TASK DIRECTIONS — Whenever a line in the data holds the string "field", pull that line out.

RECORDS FOR THE TASK —
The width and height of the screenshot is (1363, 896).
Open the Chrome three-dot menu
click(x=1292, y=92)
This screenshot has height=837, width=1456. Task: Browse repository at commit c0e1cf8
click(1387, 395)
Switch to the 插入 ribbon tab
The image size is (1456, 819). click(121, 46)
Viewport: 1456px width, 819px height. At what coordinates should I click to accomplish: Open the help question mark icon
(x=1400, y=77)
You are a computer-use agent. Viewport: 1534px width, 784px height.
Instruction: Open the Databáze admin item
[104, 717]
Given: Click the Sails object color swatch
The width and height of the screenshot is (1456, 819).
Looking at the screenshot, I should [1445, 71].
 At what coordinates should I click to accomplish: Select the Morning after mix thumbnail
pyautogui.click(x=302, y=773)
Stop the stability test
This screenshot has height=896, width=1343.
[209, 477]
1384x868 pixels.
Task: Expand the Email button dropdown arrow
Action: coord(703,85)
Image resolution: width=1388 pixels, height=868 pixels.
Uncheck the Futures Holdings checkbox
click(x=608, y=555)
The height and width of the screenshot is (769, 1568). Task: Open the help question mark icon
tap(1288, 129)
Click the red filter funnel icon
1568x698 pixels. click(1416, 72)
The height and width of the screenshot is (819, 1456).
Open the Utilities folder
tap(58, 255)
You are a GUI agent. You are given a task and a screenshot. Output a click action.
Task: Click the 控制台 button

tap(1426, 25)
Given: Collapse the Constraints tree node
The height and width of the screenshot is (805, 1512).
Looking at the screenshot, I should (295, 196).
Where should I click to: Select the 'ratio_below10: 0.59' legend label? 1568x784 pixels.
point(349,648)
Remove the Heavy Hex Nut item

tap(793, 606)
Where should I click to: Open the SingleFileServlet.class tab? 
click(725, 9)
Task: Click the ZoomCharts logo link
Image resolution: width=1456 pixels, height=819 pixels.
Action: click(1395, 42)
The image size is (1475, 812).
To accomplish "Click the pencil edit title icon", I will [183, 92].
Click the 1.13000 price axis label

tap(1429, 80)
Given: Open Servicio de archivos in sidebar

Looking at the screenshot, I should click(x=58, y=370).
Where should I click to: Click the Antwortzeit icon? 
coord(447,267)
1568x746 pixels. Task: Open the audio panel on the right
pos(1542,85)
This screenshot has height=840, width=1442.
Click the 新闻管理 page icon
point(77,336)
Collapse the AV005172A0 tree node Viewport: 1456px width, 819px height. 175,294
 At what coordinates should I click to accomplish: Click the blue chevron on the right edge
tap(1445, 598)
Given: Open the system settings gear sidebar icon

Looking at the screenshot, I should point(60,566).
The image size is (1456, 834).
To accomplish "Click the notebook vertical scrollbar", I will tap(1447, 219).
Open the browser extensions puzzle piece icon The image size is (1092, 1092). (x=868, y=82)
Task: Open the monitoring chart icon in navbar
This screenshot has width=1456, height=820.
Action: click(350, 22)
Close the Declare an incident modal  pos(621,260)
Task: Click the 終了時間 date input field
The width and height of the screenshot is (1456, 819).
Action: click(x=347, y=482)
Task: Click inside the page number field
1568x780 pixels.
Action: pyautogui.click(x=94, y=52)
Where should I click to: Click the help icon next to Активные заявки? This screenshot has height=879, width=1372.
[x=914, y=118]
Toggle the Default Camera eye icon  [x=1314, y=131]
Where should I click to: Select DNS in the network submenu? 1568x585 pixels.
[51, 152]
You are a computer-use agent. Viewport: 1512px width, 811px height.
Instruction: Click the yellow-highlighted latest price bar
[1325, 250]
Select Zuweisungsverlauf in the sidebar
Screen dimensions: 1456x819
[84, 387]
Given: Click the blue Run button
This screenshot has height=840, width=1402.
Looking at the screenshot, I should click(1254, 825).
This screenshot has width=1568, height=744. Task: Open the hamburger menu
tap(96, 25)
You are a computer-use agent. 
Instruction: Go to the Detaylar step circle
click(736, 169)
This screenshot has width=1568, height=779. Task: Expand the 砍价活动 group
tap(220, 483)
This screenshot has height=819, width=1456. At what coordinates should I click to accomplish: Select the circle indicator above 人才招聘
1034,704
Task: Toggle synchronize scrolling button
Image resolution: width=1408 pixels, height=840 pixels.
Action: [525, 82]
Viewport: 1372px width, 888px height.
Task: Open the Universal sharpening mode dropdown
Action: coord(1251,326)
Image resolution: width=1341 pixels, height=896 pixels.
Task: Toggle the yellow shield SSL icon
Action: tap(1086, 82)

RESPONSE TO THIS TASK —
Task: Click the 終了時間 date input field
Task: Click inside the page number field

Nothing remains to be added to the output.